### Problem to solve
The entries below contain a line with "Task: Open the map in Яндекс Картах" and a line with "Screen dimensions: 1568x706". Retype exactly everything from the first down to the second, both included, and nothing else.

### Dataset content
····················
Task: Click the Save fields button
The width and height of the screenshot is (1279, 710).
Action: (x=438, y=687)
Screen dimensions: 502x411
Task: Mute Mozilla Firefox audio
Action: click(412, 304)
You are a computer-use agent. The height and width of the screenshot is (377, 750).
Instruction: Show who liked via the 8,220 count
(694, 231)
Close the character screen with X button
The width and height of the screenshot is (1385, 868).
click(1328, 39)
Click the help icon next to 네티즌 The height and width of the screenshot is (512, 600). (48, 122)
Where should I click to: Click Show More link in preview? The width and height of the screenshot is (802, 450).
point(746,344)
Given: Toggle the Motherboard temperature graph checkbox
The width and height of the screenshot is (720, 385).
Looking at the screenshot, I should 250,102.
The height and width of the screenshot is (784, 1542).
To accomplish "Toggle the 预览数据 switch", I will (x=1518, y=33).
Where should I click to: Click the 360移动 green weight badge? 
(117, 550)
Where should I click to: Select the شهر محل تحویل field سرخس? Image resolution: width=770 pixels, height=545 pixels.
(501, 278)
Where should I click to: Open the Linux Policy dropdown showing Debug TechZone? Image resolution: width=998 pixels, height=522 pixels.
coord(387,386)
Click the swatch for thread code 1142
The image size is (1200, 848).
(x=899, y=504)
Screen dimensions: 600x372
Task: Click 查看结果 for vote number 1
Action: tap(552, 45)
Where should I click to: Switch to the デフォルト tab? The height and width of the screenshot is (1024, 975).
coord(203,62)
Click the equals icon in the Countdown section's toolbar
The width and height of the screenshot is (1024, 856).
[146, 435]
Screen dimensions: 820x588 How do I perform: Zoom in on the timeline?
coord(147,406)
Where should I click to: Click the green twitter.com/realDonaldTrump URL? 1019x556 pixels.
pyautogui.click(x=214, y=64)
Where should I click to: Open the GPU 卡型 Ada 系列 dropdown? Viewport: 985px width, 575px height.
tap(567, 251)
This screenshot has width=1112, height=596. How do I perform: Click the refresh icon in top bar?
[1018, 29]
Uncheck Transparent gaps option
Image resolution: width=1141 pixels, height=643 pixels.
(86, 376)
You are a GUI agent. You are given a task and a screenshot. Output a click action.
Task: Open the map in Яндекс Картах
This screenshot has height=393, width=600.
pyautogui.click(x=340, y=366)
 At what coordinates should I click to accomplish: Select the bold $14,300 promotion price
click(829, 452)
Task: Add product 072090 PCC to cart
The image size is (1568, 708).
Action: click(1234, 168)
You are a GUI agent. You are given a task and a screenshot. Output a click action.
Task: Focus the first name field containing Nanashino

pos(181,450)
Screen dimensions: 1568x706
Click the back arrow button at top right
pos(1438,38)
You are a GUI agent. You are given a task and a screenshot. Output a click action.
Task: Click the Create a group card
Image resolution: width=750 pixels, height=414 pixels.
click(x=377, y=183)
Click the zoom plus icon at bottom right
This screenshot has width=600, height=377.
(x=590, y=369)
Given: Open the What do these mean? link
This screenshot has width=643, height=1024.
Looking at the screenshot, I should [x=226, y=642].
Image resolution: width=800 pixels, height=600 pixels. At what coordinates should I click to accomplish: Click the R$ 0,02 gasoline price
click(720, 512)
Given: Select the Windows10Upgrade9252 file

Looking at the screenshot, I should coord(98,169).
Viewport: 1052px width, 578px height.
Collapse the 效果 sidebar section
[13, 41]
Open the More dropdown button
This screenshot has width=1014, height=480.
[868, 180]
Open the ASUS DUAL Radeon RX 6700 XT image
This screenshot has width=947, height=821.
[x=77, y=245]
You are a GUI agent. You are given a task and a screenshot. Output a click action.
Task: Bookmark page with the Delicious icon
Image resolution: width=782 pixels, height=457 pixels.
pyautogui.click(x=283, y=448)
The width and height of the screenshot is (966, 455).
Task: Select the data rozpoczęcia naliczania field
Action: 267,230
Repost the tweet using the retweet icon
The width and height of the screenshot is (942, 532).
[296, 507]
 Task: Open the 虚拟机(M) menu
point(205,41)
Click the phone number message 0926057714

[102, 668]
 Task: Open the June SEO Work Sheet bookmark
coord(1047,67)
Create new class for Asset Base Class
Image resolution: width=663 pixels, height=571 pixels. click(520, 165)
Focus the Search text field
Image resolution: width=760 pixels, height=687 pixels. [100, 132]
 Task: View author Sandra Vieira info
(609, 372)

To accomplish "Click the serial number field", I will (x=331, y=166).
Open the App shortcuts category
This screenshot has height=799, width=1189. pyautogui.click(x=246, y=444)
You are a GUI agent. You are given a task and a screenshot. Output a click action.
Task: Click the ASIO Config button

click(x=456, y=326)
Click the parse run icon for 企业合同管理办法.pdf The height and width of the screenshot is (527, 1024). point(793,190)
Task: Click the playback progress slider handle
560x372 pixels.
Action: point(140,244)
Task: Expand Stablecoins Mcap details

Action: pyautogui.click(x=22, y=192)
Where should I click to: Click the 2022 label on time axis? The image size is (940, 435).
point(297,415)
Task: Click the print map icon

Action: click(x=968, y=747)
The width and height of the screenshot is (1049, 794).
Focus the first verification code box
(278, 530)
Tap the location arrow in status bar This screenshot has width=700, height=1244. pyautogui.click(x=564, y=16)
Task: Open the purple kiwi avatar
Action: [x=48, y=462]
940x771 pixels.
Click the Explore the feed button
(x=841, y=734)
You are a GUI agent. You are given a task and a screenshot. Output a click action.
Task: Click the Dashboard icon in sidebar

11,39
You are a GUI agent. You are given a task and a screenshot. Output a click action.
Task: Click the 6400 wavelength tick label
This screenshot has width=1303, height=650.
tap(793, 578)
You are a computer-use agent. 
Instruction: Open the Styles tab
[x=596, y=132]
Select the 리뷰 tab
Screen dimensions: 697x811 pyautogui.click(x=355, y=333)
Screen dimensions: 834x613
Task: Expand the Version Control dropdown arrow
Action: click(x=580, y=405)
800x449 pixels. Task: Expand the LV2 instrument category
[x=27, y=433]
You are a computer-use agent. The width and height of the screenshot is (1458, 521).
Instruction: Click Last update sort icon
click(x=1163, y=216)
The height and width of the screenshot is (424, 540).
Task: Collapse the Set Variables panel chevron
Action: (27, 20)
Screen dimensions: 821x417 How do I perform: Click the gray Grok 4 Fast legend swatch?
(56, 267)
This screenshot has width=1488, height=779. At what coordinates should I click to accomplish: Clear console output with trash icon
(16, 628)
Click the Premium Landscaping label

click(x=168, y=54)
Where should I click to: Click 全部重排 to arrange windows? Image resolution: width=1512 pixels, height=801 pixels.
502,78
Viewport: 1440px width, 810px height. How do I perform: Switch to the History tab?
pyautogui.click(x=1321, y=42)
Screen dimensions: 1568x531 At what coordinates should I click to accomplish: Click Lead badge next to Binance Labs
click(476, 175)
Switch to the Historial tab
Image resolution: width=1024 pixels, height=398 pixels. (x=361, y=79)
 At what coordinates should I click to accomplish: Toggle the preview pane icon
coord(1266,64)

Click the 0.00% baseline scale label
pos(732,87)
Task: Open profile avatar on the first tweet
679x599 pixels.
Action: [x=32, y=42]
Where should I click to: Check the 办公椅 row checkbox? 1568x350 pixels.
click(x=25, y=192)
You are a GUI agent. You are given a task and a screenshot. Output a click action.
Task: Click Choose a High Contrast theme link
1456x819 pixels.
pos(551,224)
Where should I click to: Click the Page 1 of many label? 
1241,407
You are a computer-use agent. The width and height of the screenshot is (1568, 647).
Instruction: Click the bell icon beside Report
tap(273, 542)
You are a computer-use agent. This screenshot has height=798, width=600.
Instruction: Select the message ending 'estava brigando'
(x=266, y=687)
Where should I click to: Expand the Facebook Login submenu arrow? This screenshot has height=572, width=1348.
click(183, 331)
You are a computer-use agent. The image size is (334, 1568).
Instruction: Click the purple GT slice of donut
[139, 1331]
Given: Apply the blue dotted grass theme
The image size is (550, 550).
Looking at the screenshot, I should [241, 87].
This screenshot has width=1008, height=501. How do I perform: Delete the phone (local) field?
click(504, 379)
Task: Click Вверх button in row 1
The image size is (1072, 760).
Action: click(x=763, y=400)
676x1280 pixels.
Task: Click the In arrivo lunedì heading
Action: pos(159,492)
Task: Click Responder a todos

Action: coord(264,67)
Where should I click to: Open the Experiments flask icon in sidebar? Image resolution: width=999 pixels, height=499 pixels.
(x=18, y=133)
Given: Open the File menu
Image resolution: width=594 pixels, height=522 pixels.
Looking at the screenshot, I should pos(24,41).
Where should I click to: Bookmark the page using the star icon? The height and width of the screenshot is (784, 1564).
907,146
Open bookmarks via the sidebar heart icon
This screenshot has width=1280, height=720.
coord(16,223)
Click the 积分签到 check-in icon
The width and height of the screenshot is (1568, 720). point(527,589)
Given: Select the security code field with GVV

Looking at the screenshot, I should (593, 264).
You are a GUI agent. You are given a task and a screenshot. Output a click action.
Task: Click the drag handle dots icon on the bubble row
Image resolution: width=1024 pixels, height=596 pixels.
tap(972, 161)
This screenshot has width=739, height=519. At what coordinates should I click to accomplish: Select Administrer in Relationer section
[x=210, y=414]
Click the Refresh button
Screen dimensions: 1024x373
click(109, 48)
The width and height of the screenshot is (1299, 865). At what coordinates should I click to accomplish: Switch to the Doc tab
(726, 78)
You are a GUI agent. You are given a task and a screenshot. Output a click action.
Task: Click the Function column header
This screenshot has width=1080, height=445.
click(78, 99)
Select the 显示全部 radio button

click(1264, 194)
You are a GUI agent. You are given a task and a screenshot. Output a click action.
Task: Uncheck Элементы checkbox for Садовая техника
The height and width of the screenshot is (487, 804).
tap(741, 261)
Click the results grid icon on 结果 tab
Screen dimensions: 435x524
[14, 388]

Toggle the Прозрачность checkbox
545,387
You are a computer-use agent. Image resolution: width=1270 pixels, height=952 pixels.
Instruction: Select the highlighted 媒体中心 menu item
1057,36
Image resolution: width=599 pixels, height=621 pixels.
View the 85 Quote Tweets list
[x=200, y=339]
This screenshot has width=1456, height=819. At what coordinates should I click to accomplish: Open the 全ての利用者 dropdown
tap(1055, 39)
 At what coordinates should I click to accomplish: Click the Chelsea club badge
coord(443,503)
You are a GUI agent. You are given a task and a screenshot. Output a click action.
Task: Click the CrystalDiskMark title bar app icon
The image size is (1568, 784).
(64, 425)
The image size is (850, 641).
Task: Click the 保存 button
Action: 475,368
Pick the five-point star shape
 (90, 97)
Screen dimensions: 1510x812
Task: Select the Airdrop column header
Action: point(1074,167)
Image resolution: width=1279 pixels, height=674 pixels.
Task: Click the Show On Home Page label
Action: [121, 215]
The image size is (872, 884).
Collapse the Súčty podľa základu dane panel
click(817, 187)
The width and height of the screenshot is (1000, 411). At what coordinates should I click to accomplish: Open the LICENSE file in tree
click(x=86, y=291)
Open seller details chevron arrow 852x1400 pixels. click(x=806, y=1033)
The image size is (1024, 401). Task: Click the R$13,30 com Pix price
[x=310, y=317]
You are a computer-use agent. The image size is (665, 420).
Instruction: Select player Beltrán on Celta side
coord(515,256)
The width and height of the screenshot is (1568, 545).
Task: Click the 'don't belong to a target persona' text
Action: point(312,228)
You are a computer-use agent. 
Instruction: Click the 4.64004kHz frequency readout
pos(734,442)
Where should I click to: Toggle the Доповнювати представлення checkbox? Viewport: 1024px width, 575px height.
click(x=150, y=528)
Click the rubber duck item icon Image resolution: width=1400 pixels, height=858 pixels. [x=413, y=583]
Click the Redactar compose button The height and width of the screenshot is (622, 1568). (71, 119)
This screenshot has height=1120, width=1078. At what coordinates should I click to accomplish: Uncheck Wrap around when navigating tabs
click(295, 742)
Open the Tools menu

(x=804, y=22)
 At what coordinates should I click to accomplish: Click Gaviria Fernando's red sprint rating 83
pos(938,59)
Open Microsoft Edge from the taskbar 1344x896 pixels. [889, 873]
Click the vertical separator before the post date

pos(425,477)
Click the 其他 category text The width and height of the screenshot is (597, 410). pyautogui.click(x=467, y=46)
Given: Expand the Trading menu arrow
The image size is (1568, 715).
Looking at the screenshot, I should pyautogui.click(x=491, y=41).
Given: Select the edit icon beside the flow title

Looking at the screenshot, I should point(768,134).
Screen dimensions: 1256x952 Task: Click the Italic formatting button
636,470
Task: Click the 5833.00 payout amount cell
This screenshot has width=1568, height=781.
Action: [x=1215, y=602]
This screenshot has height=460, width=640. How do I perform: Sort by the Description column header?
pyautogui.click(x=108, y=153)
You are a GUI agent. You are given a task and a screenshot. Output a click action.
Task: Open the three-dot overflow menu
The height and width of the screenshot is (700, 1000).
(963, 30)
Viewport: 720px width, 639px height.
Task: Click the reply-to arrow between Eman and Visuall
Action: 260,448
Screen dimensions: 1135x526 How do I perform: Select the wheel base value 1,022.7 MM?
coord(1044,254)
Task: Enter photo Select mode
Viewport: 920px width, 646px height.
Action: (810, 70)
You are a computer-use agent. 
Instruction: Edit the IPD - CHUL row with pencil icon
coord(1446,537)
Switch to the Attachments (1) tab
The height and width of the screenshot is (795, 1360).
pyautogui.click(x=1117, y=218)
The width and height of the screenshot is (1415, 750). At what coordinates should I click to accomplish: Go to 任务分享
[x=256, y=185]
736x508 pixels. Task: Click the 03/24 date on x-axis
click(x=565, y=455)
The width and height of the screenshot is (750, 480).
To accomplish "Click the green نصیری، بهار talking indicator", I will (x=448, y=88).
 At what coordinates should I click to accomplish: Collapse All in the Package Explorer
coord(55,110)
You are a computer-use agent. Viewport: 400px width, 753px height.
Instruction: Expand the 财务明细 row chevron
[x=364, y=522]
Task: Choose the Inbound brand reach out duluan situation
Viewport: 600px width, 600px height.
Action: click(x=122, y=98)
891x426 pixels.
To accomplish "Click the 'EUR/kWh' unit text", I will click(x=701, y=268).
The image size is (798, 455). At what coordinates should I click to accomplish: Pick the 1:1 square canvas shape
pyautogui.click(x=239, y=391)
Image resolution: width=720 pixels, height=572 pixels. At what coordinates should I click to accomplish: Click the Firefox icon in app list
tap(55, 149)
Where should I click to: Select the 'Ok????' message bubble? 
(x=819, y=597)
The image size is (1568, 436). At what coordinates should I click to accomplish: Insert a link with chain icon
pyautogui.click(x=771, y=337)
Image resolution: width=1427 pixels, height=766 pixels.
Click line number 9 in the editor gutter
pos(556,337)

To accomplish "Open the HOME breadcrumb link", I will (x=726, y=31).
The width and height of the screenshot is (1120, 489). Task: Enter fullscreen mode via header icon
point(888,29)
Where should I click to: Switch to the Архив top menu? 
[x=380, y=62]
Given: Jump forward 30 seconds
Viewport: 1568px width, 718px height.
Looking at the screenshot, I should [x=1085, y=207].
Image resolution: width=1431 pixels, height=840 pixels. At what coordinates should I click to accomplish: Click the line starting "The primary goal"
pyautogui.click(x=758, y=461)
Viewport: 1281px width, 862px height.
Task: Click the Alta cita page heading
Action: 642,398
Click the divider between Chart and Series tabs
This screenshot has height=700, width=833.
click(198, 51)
····················
### Response
Task: Open the map in Яндекс Картах
This screenshot has height=393, width=600.
pyautogui.click(x=340, y=366)
 At what coordinates should I click to accomplish: Select the bold $14,300 promotion price
click(829, 452)
Task: Add product 072090 PCC to cart
The image size is (1568, 708).
Action: click(1234, 168)
You are a GUI agent. You are given a task and a screenshot. Output a click action.
Task: Focus the first name field containing Nanashino

pos(181,450)
Screen dimensions: 1568x706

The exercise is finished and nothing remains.